What advice would you give an EM doc that might be taking over as a director of an established OU?

  • Try to think about what the challenges will be in the next 1-5 years: is the unit the right size, do you have the right staffing, are there opportunities for expansion/contraction? A SWOT analysis is a good place to start. You and the OU nurse manager should be a dyad. Develop a good working relationship with them. If there is no OU nurse manager, push for one.
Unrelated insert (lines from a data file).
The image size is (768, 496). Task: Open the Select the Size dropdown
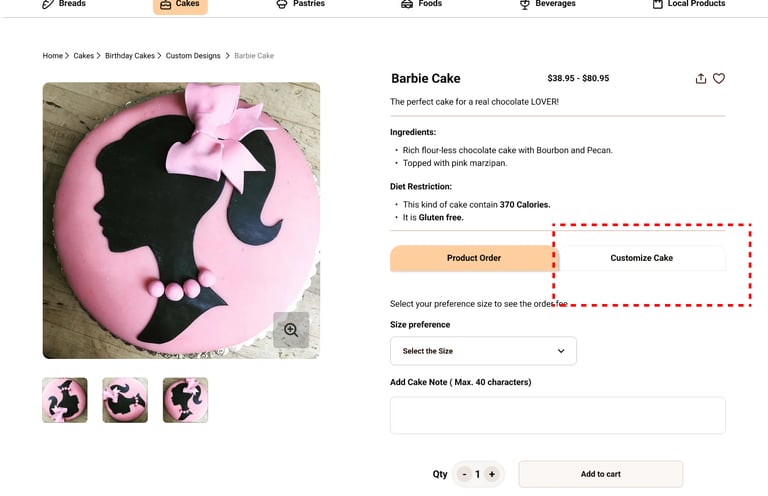(x=483, y=351)
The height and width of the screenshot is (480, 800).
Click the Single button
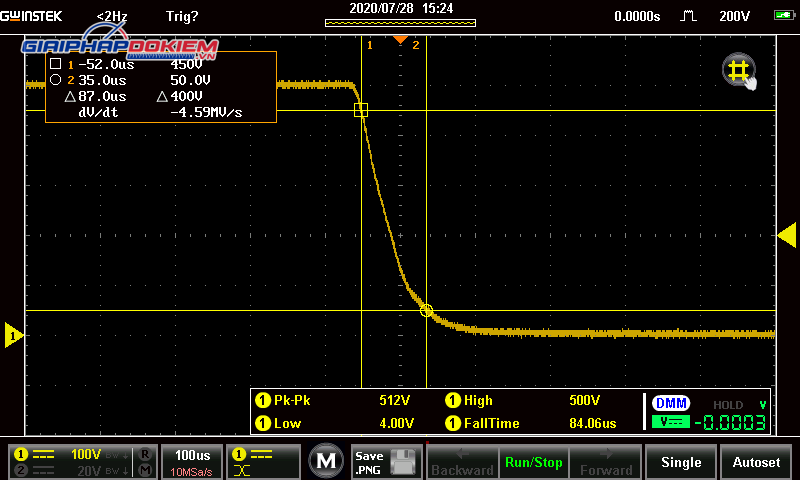pos(681,462)
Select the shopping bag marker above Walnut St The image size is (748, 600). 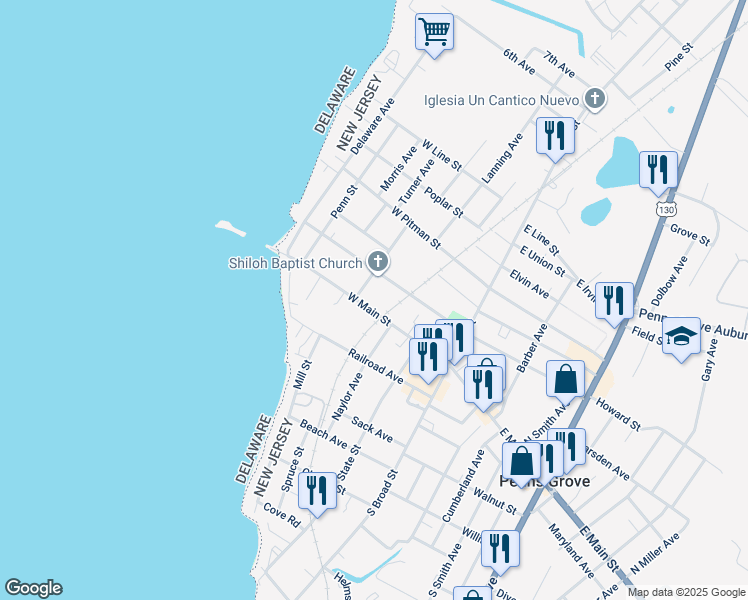522,463
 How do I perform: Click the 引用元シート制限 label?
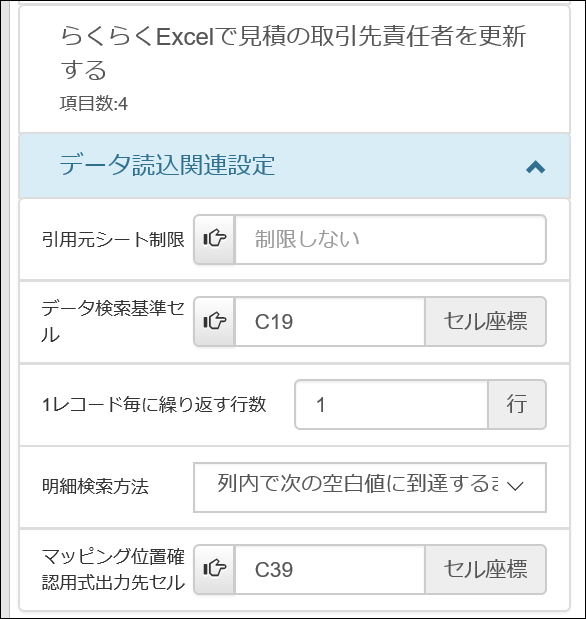[113, 239]
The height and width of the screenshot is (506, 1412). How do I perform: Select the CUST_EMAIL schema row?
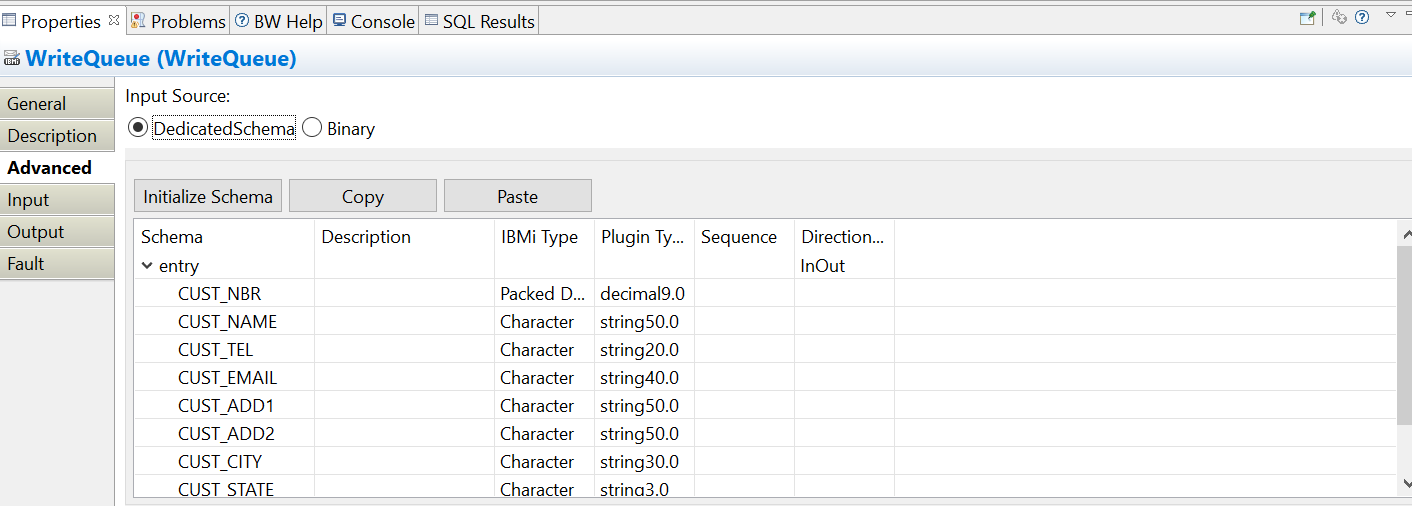coord(227,378)
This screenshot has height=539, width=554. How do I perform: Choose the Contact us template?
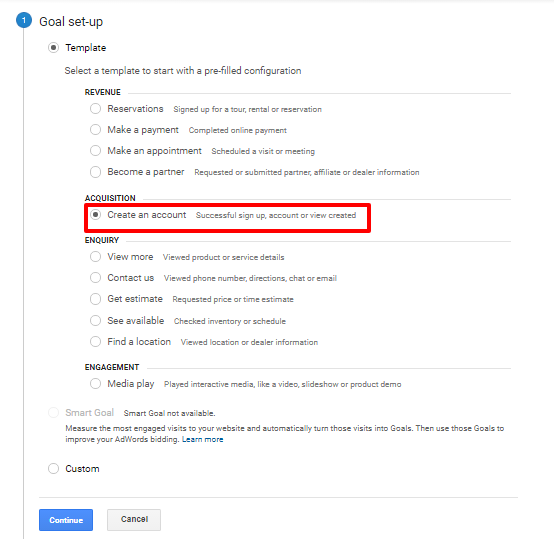95,278
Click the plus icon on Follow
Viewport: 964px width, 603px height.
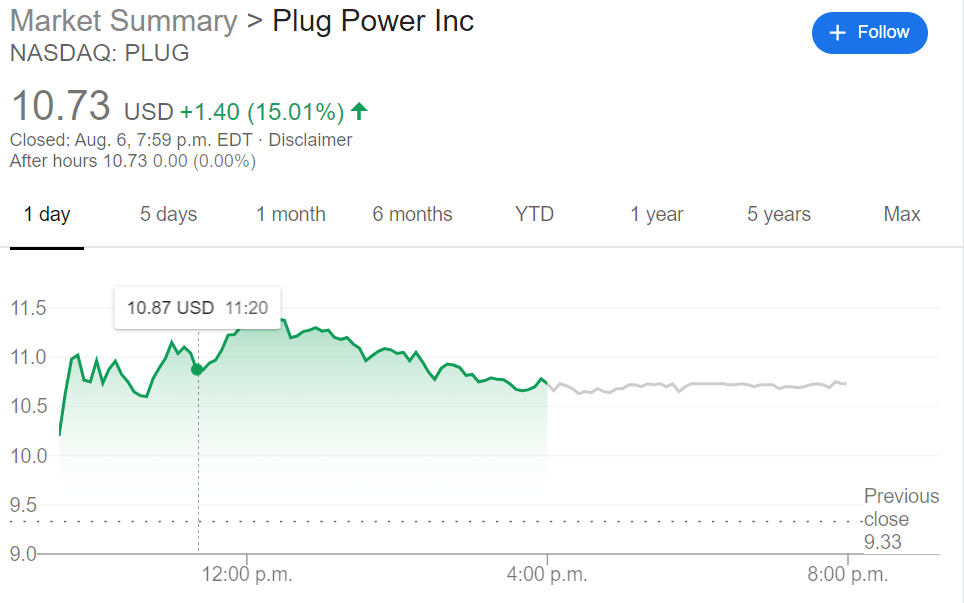[838, 33]
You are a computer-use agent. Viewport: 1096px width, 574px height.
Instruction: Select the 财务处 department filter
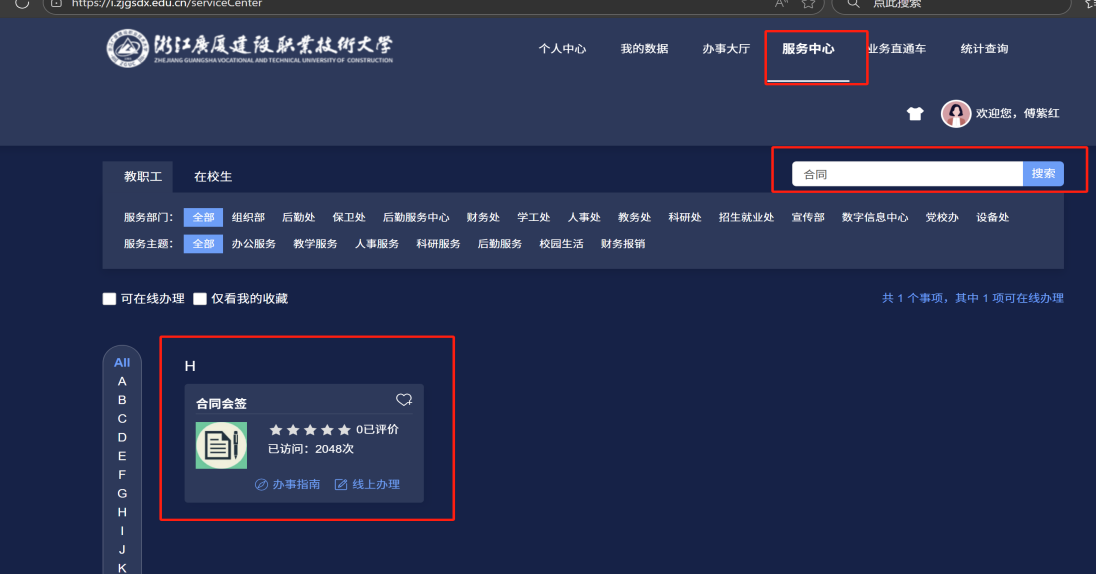tap(483, 217)
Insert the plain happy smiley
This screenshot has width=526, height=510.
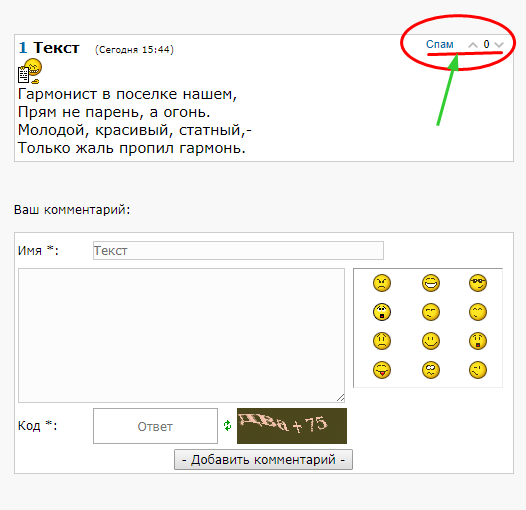point(431,341)
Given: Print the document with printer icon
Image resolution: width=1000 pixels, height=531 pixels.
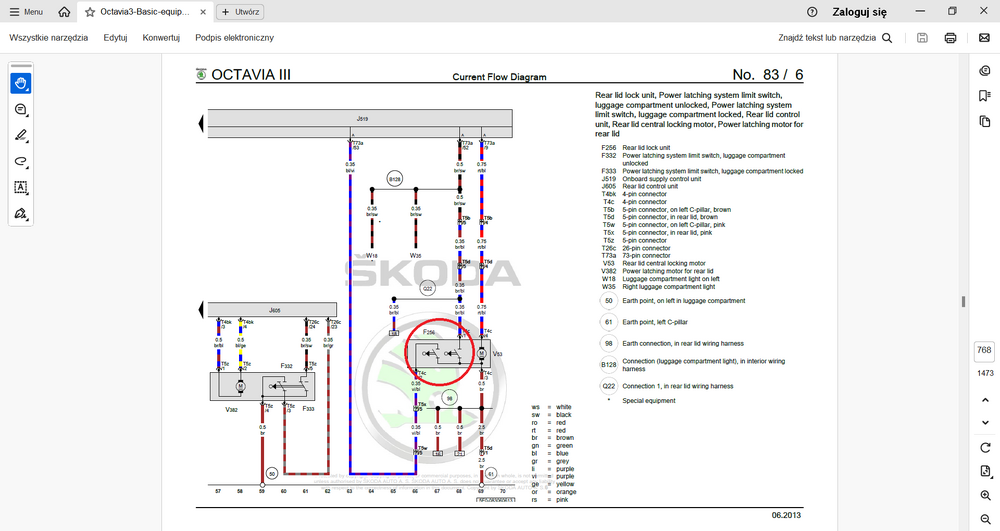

    Meet with key stakeholders for your unit. Develop relationships with them. Give them your personal cellphone number. This goes a long way to developing trust across departments. If there are any active problems, create a meeting cadence to assess and address them until they are no longer problems.
    - Matthew Wheatley, MD, FACEP
  • Be prepared. Use all the resources out there from the textbooks to the literature. This will help clinically, administratively and financially. Also network with others. Never take on the task of starting an OU without having the needed resources, space, supplies and most importantly, additional staffing (MD, PA, NP, RN, ancillary staff) to cover the unit. You are doomed to fail especially if you fail to secure the extra clinical time needed to take care of the OU patients.
    - Sharon Mace, MD, FAAP, FACEP
  • Build strong relationships with your nursing manager, department leaders, and hospital administration. Share your OU successes. Regularly monitor your utilization and quality metrics by condition. Frequently educate others on your protocols and processes.
    - Margarita Pena-Morris, MD, FACEP
  • Begin by building relationships with your observation staff, listening to their successes and understanding their challenges. Next, establish connections with key stakeholders in the hospital, such as cardiologists, neurologists, radiologists, hospitalists, and surgical sub-specialists. Many daily issues can be efficiently addressed and resolved through these established relationships and by managing expectations. Maintain a regular schedule of meetings to check in, discuss progress, and express gratitude.
    - Praveen Mital, MD, MBA, FACEP
  • Good luck, be patient, use the ACEP observation section for guidance and mentorship. We all learn from each other and ultimately you will need to tailor your unit to fit the needs of your ED and hospital, and not all units look the same.
    - Christopher Caspers, MD, FACEP

Note: some responses were edited for length and clarity.